▸ Task goal
Filter the material, keeping only lines with the word "blue".
____________________
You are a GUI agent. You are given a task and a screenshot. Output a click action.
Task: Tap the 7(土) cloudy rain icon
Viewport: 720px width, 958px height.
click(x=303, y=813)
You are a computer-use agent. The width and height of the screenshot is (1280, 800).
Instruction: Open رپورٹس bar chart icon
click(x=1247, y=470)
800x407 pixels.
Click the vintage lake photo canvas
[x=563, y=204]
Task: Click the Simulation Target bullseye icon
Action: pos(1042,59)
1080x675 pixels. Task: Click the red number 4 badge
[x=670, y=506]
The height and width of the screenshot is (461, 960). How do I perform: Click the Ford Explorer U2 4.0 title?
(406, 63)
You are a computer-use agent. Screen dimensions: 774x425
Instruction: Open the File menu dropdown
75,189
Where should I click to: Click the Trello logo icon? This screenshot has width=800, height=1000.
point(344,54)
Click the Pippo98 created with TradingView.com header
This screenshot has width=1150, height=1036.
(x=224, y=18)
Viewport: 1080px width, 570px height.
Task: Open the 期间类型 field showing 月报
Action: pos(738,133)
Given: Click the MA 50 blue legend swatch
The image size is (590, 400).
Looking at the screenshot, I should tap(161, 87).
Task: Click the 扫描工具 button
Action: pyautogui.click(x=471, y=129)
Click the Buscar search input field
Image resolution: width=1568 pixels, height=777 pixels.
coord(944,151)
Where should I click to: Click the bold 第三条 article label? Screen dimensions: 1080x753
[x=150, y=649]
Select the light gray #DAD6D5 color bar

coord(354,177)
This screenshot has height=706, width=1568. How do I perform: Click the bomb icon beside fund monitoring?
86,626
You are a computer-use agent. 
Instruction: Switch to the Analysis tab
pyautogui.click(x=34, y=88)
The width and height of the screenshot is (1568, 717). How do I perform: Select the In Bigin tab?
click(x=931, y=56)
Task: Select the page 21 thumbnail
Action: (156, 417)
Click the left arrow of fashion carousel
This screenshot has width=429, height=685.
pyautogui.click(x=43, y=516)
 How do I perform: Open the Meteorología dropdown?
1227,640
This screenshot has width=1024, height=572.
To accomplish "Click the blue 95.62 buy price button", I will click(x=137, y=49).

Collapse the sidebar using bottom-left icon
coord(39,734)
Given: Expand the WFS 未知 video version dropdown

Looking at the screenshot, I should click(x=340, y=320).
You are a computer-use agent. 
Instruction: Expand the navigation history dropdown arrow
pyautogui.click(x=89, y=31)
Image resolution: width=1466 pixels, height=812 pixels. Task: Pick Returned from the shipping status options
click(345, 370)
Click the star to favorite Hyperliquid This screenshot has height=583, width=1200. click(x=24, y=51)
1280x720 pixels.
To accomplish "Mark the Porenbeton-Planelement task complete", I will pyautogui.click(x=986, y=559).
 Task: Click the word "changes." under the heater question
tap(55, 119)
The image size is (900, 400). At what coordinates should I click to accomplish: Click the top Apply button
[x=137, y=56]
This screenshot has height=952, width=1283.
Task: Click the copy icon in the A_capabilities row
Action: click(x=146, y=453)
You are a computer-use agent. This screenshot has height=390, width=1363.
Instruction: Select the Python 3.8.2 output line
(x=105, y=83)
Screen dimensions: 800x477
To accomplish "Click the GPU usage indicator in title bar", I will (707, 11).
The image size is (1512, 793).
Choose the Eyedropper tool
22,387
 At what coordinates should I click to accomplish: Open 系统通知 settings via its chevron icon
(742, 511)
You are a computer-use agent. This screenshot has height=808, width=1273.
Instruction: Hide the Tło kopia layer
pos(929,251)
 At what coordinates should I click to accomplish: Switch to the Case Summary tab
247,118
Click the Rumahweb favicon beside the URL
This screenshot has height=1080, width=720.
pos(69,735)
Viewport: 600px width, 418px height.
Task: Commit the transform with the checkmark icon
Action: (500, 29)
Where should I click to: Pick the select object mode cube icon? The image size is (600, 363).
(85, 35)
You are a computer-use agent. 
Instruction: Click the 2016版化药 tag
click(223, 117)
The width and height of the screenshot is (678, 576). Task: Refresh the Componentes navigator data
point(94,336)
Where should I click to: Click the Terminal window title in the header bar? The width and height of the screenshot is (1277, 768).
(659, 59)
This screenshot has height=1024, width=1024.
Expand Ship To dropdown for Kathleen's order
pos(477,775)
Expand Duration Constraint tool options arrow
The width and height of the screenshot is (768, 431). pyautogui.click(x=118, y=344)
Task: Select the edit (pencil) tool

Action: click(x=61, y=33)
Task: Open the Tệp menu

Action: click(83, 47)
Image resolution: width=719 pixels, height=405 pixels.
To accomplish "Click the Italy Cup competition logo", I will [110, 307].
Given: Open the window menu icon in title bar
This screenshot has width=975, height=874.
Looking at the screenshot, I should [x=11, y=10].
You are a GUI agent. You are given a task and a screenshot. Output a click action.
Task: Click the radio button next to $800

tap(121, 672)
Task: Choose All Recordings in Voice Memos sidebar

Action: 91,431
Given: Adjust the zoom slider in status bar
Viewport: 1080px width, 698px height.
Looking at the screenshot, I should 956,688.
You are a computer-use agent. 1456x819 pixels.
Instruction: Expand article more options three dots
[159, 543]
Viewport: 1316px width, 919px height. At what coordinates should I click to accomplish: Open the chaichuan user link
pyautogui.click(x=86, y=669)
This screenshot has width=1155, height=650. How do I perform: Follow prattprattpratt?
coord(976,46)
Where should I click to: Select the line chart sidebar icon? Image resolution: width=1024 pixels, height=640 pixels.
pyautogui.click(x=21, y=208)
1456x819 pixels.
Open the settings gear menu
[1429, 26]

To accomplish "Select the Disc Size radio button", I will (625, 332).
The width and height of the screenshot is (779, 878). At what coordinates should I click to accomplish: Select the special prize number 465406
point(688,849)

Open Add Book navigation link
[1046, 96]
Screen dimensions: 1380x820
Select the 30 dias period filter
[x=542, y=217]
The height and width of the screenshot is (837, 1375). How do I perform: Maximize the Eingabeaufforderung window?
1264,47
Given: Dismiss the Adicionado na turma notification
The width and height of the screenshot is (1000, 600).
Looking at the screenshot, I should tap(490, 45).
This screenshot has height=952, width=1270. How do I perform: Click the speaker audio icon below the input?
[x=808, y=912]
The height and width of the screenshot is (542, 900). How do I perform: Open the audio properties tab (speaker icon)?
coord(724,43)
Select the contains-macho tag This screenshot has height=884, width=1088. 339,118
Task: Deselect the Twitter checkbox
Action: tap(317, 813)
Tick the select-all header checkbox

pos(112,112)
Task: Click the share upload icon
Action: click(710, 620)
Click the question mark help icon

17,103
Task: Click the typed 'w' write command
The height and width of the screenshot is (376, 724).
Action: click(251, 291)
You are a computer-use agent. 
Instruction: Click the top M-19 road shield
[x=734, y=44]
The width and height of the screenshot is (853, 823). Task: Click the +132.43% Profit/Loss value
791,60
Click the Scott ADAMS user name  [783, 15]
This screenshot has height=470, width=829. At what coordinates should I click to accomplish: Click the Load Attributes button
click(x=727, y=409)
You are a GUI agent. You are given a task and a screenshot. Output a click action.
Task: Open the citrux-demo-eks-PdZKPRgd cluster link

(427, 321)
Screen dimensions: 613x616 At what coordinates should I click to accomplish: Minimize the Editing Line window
____________________
▸ Result
Given: Click the MA 50 blue legend swatch
To accomplish "Click the blue 95.62 buy price button", I will click(x=137, y=49).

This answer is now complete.